■ WHAT YOU HAVE TO DO ■
Reproduce the records that follow exactly; any picture among them stays out.
++++ DATA
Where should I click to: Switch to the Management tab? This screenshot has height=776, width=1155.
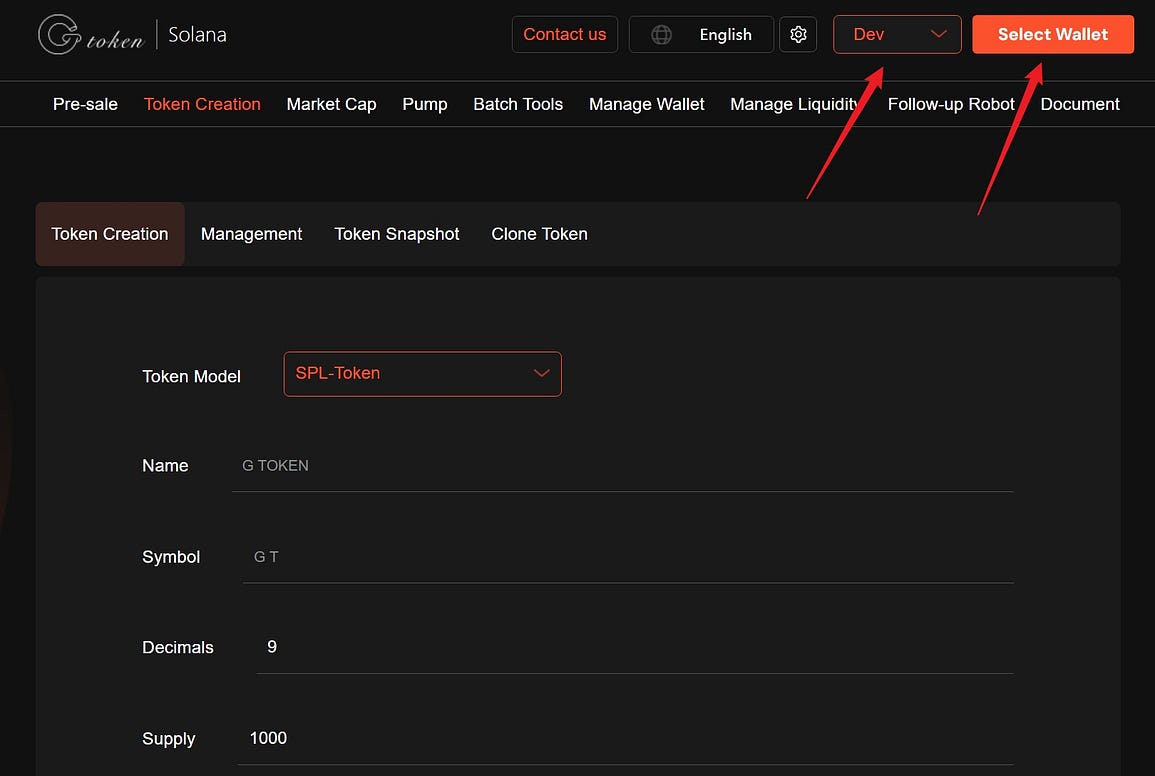click(x=251, y=234)
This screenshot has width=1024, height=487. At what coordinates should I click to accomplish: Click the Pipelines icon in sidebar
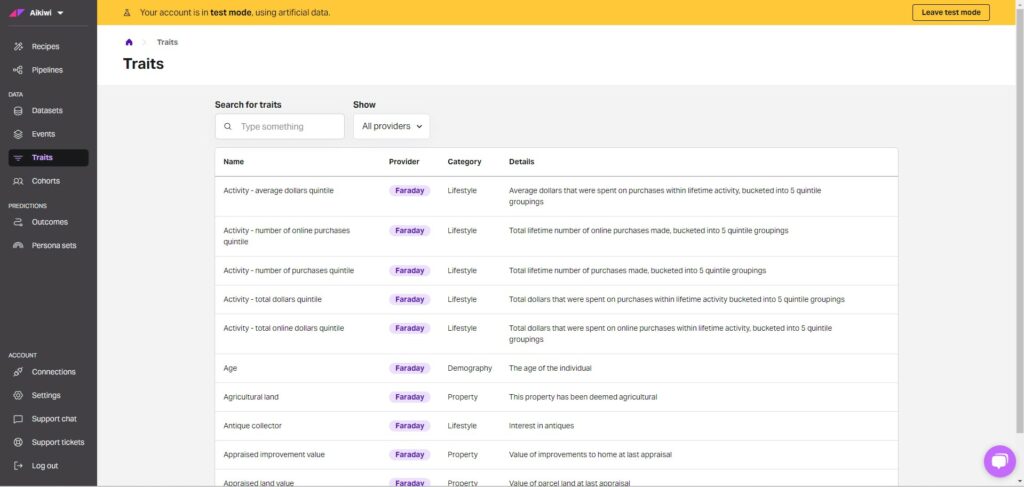point(18,70)
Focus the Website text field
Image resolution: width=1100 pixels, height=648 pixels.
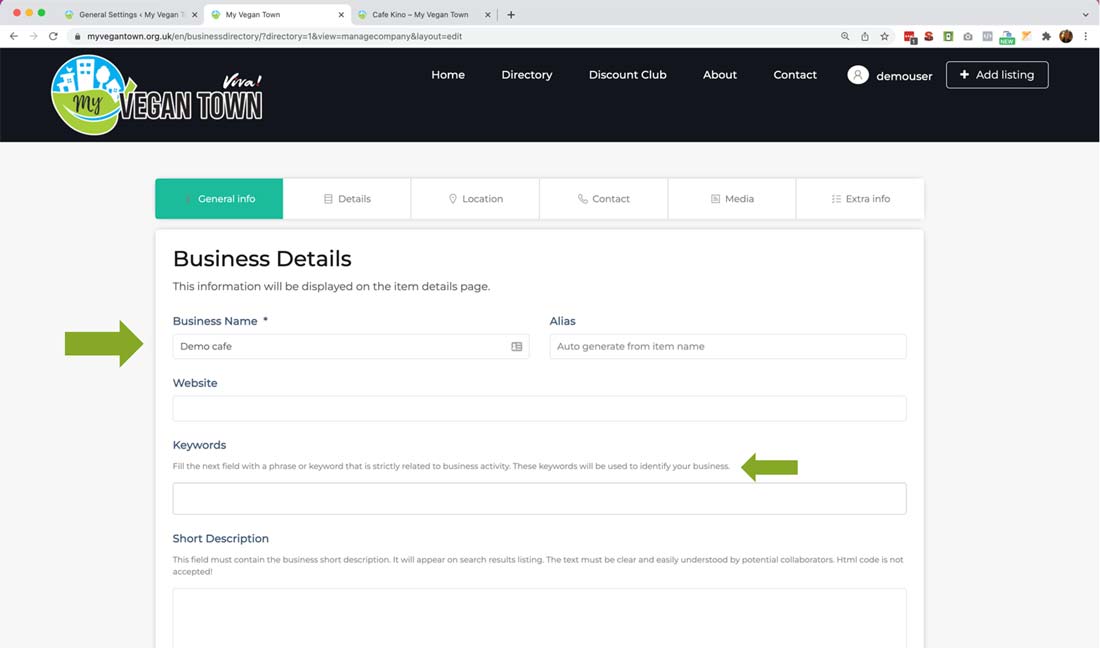(x=539, y=408)
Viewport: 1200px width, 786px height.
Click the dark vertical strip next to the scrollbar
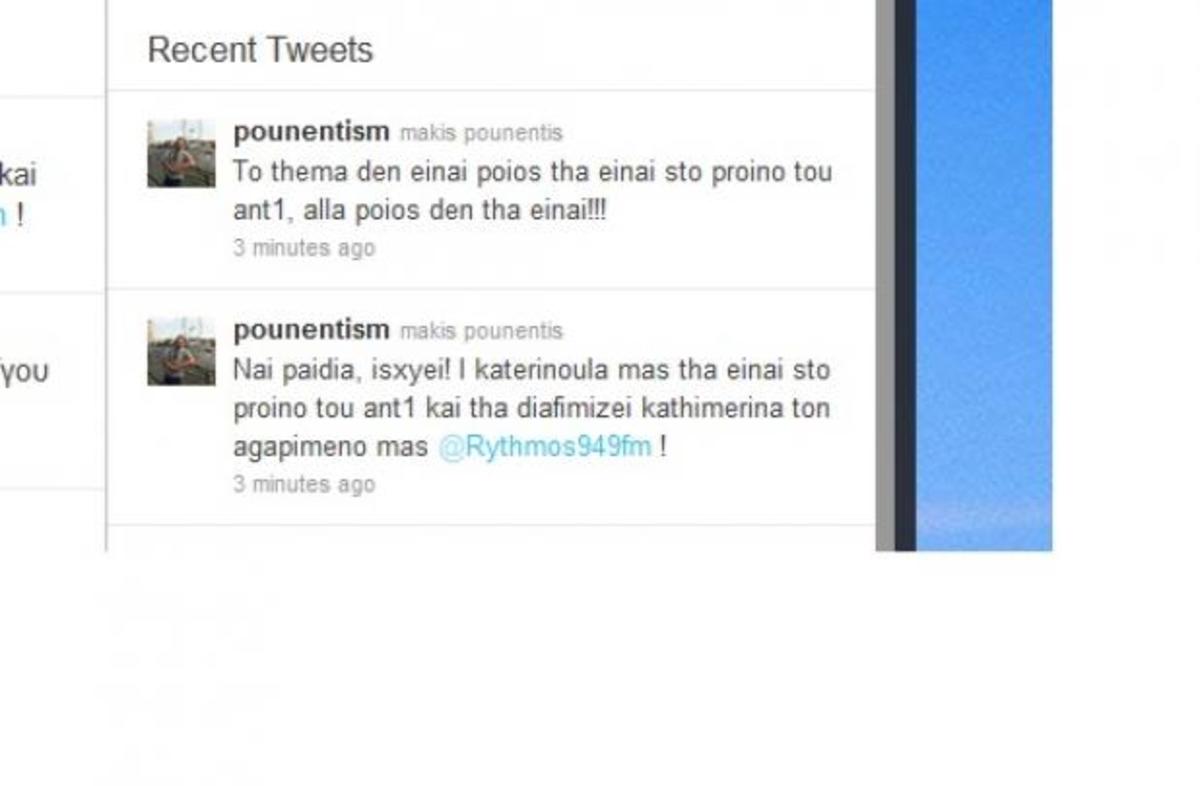pos(905,275)
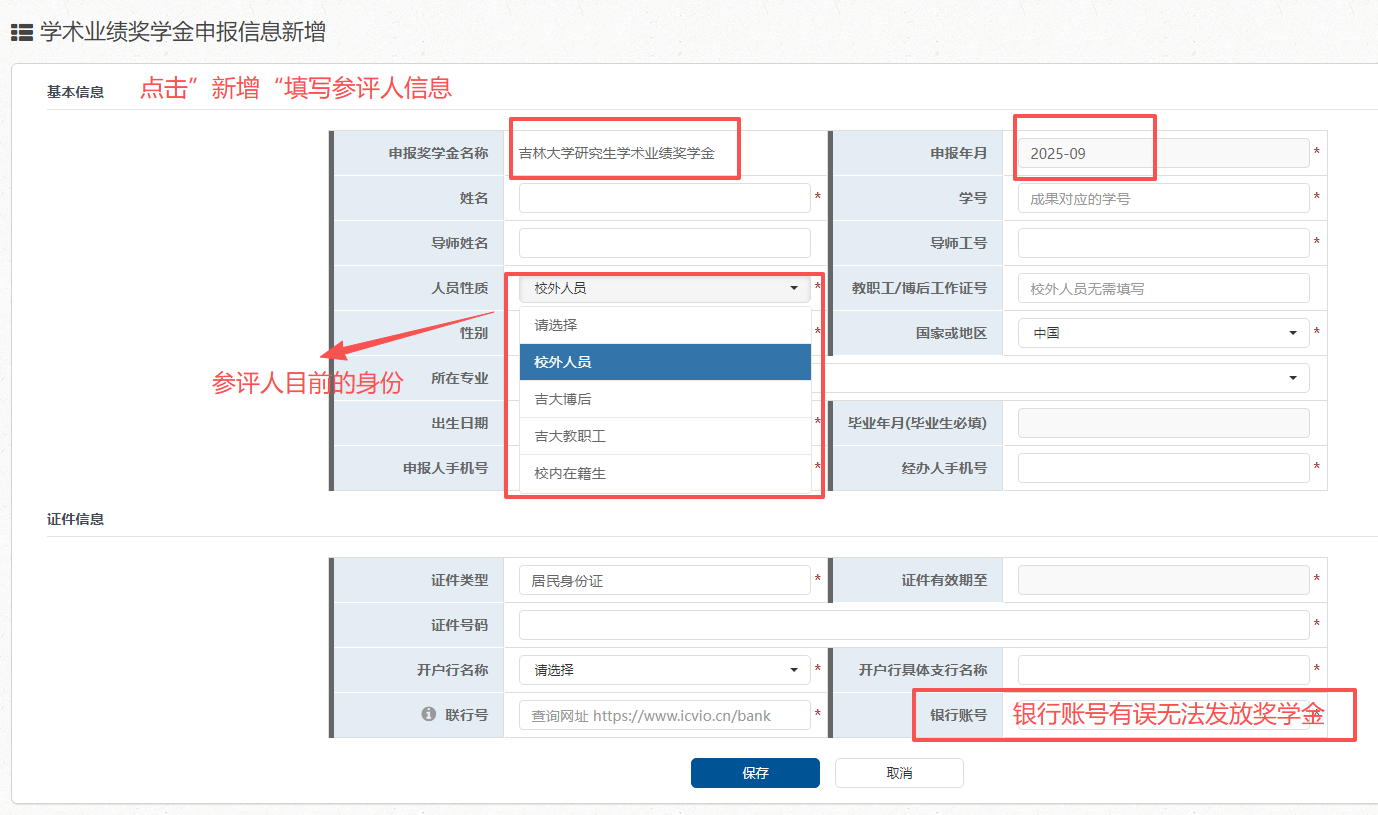The width and height of the screenshot is (1378, 815).
Task: Choose 吉大博后 from the dropdown list
Action: click(664, 399)
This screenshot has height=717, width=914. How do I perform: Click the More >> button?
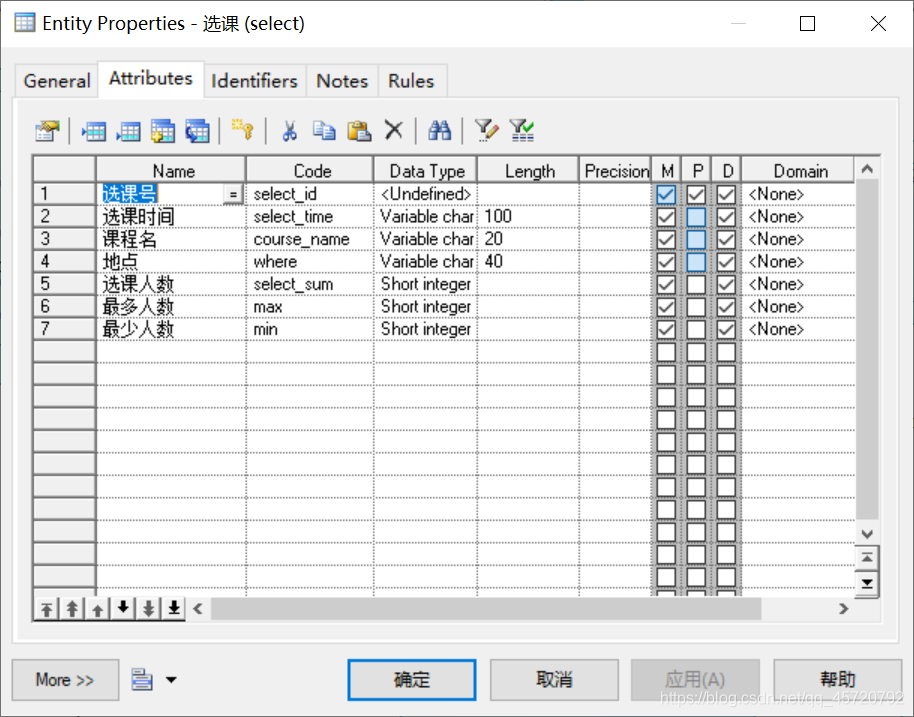(64, 680)
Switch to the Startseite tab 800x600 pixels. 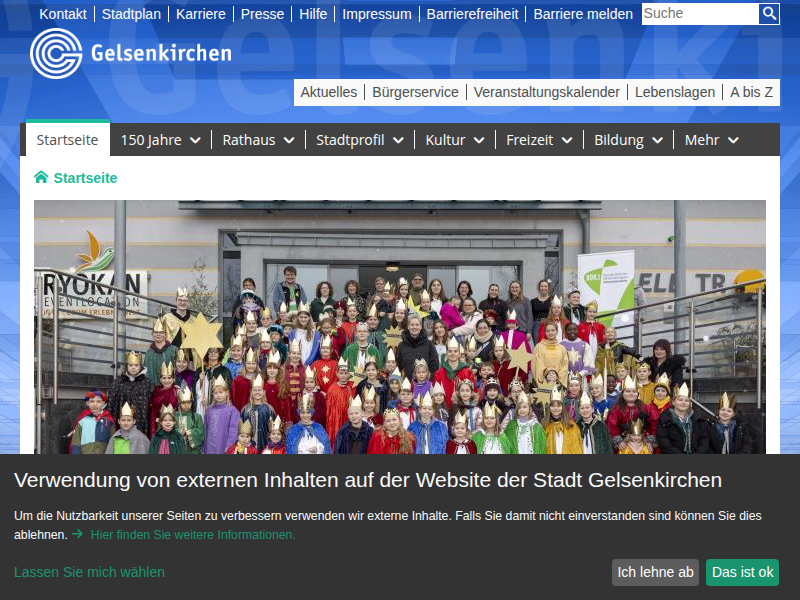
++++++++
■ RESPONSE AREA ■
Where should I click to: Switch to the Management tab? This screenshot has height=776, width=1155.
click(x=251, y=234)
This screenshot has width=1024, height=487. At what coordinates should I click to accomplish: Click the Pipelines icon in sidebar
point(18,70)
Focus the Website text field
Image resolution: width=1100 pixels, height=648 pixels.
(x=539, y=408)
Viewport: 1200px width, 786px height.
Click the dark vertical strip next to the scrollbar
pos(905,275)
The width and height of the screenshot is (1378, 815).
Task: Choose 吉大博后 from the dropdown list
Action: click(664, 399)
This screenshot has height=717, width=914. How do I perform: Click the More >> button?
(64, 680)
Switch to the Startseite tab 800x600 pixels. 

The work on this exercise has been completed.